Pretty much, I’m the luckiest guy on the planet. Because when I pick my nose, I get diamonds!!!
No, that’s not true. But I am lucky, because I get to wake up on Monday mornings and instead of going to the cubicle, I get to stay home and write.
You can hate me. I’m used to the hate. I don’t mind the hate.
There’s plenty of stuff on the webbertoobs telling writers to be very, very, very cautious about quitting the Day Job, and they’re all correct and you should listen to them.
That being said, I quit my Day Job some years ago. My partner and I were both making healthy full-time incomes while living cheaply, and with her generous support, we figured we could afford to live off just the one income for a while while I tried to be a full-time writer.

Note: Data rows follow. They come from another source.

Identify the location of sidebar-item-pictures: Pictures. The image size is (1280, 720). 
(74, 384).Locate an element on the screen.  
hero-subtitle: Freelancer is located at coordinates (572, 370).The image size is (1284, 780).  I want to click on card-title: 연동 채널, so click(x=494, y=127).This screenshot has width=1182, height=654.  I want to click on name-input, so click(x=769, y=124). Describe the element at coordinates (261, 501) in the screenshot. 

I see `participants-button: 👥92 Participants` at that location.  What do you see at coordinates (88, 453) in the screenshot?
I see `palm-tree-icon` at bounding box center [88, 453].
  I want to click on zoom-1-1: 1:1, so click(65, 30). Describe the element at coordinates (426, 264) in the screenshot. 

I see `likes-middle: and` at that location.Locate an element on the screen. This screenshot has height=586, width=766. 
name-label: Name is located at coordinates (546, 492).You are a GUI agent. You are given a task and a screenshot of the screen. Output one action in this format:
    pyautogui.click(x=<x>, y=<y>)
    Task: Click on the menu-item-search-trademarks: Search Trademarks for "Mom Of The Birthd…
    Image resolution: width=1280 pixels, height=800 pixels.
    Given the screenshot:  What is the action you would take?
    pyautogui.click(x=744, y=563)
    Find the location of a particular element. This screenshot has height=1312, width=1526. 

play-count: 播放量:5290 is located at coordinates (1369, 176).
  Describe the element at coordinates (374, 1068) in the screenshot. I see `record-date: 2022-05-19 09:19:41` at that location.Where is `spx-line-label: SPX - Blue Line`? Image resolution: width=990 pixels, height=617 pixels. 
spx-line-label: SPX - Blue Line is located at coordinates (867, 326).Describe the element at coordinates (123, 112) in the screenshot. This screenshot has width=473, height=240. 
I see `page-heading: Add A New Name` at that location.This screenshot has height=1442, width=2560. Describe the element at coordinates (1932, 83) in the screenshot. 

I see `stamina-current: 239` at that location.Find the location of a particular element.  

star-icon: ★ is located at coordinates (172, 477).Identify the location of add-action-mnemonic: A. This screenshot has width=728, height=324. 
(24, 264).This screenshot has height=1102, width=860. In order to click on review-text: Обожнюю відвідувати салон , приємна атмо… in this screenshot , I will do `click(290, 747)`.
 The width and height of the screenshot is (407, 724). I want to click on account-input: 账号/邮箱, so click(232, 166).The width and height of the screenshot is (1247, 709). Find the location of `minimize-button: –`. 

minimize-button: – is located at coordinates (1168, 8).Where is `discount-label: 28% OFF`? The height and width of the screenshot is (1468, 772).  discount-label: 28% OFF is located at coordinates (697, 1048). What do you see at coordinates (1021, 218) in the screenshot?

It was Failure. Not financial failure, not even career failure, but emotional failure. I felt I wasn’t doing enough. I wasn’t writing enough. I wasn’t achieving enough. I wasn’t getting good enough. I was just slacking, squandering, frittering, wasting, taking. Without sufficient publishing successes, and without sufficient determination and good self-image, I came to hate myself a little bit.
That’s the thing I don’t see enough in discussions about quitting the Day Job. You might be reading this now and rolling your eyes and thinking if you could quit your job and focus on writing you’d be wearing the cat’s pajamas and the dog’s too. But are you sure you know what you need to make you happy? How much success will it take to keep you from the spiraling-toilet feeling that you are a sucking drain? You should at least seriously consider the question while you’re spreadsheeting things like health insurance and retirement and grocery bills.
Quitting the Day Job was the wrong choice for me. I was writing a lot, working hard at it, but I felt my self-esteem grow dimmer with every passing day. It just wasn’t emotionally sustainable. So I went back to my 9-5 (and I was very lucky that they took me back, even gave me a raise and a promotion), and even though I hated going to the cubicle on Monday mornings, I got back to the point where I could look myself in the mirror.
And then, a while later, I quit again. And this time I wrote my ass off (and I also taught part-time and did contract work to help make up some of the income loss). Not that I hadn’t written a lot the first time, but this time felt different. I was writing for my very life. I didn’t know whether this would be a year-long opportunity or a month-long, but I was determined to wring every drop of joy and passion out of this opportunity. I don’t think it’s an accident that I sold my first novel soon after this point, and then my second and third. This year I’ll earn a full-time income from writing for the very first time in my life. Not a great full-time income, but one that materially contributes to the household and doesn’t offend me.
I’m still on a see-how-this-goes basis. Every six months, at least, we sit down and talk over our financial status and goals and decide if this is still working. But just as important as the money stuff, I give myself a good, hard, sustained look in the mirror. A spreadsheet can’t reveal everything.